* **Ziele**
- 1) Erkläre mit Hilfe des Abschnitts über brenzlige Situationen beim Skispringen, warum das Publikum im Stadion plötzlich buhen kann.
- 2) Was steht laut dem Abschnitt über brenzlige Situationen beim Skispringen an erster Stelle?

#### Ausgewählter Abschnitt ####

Welche brenzligen Situationen können auftreten? Können Sie Beispiele nennen? Es kann plötzlich die Spur brechen, starker Wind aufkommen oder jemand kann stürzen. Ist Letzteres der Fall, taucht natürlich die Frage auf, ob man mitschuldig ist. Es kann auch passieren, dass jemand zu weit springt, weil man auf der Schanze zu viel Anlauf gegeben hat. Oder umgekehrt, wenn man sich nicht traute, den Anlauf zu verlängern und die Athleten nicht weit springen. Dann beginnt plötzlich das Stadion mit 20.000 Leuten zu buhen. Man trägt ja auch eine Verantwortung den Medien gegenüber. Es ist eine Gradwanderung, die Sicherheit der Athleten zu gewährleisten, eine gute Performance zu ermöglichen und das Publikum zufriedenzustellen. Aber die Sicherheit steht an erster Stelle.

#### Zeilen ####

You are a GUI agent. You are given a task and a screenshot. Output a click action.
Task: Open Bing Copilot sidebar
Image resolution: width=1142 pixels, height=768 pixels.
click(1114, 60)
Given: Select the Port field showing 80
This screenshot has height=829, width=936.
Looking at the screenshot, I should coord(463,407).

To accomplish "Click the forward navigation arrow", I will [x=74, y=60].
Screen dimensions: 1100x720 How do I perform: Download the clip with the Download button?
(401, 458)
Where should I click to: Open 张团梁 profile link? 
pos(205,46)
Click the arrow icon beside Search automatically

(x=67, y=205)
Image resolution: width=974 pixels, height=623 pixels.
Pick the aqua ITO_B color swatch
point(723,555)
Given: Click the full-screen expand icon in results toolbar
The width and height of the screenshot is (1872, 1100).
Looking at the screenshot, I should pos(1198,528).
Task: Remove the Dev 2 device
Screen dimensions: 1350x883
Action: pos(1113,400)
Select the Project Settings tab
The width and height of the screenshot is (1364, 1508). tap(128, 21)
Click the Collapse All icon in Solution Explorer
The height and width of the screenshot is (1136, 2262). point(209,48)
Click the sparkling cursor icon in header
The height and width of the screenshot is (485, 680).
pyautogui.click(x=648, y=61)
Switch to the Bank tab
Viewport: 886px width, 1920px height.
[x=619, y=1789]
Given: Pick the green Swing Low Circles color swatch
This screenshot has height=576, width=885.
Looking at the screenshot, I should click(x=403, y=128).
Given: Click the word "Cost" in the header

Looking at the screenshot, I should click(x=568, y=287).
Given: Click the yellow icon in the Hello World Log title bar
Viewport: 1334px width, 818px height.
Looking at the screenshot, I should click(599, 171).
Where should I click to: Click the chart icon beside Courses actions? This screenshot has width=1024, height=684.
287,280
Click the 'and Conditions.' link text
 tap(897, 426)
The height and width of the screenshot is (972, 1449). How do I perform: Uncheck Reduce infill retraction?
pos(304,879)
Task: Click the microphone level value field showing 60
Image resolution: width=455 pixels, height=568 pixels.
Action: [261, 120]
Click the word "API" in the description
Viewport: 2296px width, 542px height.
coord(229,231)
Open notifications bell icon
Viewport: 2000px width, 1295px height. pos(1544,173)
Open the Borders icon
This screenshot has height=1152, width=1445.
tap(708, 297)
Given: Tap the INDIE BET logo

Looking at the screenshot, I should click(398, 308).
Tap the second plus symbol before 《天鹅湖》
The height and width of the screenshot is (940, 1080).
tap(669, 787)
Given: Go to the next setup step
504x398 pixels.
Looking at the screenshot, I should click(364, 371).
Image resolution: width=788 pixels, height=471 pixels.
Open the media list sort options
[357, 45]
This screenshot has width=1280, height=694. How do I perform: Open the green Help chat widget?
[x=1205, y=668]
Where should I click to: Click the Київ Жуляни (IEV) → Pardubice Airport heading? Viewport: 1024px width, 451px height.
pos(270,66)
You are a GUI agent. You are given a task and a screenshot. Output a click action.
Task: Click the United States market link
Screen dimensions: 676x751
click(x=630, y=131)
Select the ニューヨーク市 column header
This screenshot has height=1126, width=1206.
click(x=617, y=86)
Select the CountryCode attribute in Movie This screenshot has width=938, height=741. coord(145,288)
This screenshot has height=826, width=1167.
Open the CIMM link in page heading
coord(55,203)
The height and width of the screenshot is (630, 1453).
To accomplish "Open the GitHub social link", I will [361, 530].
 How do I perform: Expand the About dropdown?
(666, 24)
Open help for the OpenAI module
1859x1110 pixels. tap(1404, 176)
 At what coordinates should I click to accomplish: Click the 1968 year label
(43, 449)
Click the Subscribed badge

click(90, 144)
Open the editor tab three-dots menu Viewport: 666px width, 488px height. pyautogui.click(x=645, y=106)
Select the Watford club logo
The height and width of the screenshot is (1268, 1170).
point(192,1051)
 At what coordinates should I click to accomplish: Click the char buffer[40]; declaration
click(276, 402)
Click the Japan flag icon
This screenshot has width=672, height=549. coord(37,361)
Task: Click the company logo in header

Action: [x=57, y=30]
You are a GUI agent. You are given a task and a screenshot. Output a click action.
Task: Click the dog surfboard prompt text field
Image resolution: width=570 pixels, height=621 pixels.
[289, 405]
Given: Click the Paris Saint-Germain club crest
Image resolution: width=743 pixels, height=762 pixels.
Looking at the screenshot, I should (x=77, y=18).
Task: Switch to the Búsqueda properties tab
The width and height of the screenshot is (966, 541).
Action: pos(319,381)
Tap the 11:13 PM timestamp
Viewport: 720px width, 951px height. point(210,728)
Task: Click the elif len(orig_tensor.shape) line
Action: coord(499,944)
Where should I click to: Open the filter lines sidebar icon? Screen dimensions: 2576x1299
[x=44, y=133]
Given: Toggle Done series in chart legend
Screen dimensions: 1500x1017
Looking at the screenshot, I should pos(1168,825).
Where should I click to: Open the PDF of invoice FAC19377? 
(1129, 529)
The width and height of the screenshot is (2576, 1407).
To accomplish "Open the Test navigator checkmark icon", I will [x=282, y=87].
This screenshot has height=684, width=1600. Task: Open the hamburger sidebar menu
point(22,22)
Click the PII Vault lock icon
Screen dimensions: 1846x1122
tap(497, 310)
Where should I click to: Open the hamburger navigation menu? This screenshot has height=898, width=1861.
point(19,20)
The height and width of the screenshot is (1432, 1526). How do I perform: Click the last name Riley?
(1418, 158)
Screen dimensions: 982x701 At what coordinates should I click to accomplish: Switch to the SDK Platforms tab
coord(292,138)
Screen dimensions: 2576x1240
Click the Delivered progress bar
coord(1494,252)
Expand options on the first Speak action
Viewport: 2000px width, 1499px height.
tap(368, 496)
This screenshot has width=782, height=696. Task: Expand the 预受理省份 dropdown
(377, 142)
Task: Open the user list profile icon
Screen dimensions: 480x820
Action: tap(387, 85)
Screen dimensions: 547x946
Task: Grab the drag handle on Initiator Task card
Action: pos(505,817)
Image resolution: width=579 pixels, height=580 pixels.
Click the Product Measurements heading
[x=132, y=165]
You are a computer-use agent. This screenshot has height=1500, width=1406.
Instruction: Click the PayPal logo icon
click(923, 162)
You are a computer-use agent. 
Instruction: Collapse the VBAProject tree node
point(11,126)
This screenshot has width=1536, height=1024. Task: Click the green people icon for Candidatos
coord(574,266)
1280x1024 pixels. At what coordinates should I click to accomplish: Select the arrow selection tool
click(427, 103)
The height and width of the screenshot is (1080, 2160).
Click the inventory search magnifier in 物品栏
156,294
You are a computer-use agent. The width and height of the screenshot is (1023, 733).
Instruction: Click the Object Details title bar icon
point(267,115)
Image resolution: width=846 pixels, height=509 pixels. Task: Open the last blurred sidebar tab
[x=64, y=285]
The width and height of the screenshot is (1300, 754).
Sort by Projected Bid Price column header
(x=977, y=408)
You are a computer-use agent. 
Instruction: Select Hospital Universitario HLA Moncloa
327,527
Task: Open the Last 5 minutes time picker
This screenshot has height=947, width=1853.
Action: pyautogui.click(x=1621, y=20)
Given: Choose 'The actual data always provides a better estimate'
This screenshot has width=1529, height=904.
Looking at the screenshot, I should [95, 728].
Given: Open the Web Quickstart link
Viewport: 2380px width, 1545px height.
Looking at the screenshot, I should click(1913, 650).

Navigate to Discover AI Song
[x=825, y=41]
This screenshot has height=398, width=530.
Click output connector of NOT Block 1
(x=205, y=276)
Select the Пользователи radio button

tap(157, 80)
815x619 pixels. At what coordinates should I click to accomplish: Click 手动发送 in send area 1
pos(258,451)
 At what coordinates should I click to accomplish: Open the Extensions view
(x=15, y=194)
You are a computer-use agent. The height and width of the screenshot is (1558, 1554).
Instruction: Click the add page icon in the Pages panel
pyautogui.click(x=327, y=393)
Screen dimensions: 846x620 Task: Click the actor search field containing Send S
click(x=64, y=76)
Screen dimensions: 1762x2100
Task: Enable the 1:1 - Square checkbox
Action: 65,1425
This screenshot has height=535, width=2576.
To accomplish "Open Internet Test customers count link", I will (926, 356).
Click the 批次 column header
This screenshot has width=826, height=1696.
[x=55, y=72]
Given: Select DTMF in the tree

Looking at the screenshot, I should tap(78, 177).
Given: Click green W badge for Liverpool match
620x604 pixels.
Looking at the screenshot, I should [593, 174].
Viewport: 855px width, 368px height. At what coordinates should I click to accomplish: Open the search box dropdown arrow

####

* **Ergebnisse**
- 1) Das Publikum buht, wenn die Athleten nicht weit springen. Das passiert, wenn man sich nicht getraut hat, den Anlauf zu verlängern. Dann fangen die 20.000 Leute im Stadion an zu buhen.

- 2) Die Sicherheit.